The sentence reads like bureaucratic calm strapped to a ticking bomb. Edward Everett, a statesman steeped in the formal cadences of 19th-century public argument, is doing more than narrating Confederate troop movements. He is staging a case for vigilance: the “designs on the city of Washington” casts the Confederacy not as a rival polity but as an aggressor with calculated aims against the nation’s symbolic heart. “Designs” is the key word - it implies scheming, premeditation, and moral culpability, not merely strategy.

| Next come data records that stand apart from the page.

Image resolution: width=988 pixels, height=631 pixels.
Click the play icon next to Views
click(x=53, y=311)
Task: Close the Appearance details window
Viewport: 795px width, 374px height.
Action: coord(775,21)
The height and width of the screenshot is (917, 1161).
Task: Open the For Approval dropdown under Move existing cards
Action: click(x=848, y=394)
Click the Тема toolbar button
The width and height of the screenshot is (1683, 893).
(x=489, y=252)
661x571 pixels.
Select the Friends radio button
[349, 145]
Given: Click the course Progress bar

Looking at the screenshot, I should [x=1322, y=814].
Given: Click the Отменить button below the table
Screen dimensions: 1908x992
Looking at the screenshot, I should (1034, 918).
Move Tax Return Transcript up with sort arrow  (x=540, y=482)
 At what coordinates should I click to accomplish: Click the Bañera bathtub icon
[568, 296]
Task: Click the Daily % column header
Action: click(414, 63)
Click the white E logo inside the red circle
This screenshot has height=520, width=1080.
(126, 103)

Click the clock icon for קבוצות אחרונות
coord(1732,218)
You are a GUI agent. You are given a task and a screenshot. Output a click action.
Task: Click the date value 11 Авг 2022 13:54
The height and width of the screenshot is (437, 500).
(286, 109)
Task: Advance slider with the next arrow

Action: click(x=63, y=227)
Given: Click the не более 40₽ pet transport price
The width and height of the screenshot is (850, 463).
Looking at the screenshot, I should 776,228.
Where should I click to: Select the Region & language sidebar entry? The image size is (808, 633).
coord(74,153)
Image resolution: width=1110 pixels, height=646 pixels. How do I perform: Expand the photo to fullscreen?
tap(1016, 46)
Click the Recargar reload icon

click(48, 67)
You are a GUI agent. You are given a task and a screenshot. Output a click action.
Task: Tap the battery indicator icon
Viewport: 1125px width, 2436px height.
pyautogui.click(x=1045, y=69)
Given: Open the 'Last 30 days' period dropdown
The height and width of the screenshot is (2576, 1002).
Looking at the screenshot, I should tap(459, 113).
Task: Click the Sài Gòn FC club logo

Everett’s intent is to make repetition do the persuading. By invoking “the disastrous results of the invasion of 1862” (a pointed reminder of Confederate setbacks), he builds a logic that should reassure the complacent: they failed before. Then he snaps that reassurance shut: “notwithstanding” they tried again. The subtext is a warning about the enemy’s persistence and, implicitly, about Northern overconfidence. Failure does not tame rebellion; it teaches it.

The phrasing “Rebel government” is also a political weapon. Everett refuses the legitimacy that “Confederate” might grant, keeping the conflict framed as insurrection rather than war between equals. Even “it was determined” avoids naming individuals, suggesting a cold, institutional will - rebellion as system, not accident.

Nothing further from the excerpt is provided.